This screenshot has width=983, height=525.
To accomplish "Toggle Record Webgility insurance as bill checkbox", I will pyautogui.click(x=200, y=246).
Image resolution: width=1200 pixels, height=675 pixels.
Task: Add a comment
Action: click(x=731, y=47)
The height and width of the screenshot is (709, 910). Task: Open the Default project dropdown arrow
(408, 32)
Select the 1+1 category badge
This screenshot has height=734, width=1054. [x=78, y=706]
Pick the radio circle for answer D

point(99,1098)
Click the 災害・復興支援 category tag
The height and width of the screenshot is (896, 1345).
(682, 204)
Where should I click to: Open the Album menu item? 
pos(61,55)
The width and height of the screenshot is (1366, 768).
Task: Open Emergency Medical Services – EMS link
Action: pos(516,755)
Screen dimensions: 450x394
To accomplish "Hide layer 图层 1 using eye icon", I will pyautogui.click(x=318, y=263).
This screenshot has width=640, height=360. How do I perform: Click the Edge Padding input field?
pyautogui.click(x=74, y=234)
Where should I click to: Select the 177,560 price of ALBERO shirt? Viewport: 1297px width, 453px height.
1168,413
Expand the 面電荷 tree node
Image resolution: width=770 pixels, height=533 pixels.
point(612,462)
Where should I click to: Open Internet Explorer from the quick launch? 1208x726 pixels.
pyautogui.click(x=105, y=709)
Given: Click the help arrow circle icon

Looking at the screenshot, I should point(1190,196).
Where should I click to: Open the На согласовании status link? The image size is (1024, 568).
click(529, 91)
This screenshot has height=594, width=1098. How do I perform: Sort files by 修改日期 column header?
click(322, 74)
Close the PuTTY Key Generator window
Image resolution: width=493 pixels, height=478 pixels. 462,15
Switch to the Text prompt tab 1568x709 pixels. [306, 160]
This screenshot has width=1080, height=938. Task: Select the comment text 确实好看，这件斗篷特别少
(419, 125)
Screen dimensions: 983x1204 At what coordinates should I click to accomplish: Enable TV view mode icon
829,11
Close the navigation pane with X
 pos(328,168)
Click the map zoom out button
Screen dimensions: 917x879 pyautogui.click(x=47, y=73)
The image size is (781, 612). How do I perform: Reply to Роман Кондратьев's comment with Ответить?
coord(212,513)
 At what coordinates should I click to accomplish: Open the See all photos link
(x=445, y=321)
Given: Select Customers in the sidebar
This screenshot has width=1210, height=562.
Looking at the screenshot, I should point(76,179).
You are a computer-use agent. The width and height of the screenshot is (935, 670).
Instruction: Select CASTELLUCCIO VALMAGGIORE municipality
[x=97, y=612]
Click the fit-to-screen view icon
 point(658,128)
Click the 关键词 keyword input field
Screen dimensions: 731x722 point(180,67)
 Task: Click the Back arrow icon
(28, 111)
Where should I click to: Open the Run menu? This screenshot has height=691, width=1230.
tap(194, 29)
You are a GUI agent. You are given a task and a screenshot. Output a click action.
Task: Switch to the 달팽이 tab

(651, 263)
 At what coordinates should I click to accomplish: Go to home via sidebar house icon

• _Task objective_
Within the data above, pick out all lines holding the word "agent".

• _Answer to this task_
You are a computer-use agent. The width and height of the screenshot is (935, 670).
You are a GUI agent. You are given a task and a screenshot. Output a click action.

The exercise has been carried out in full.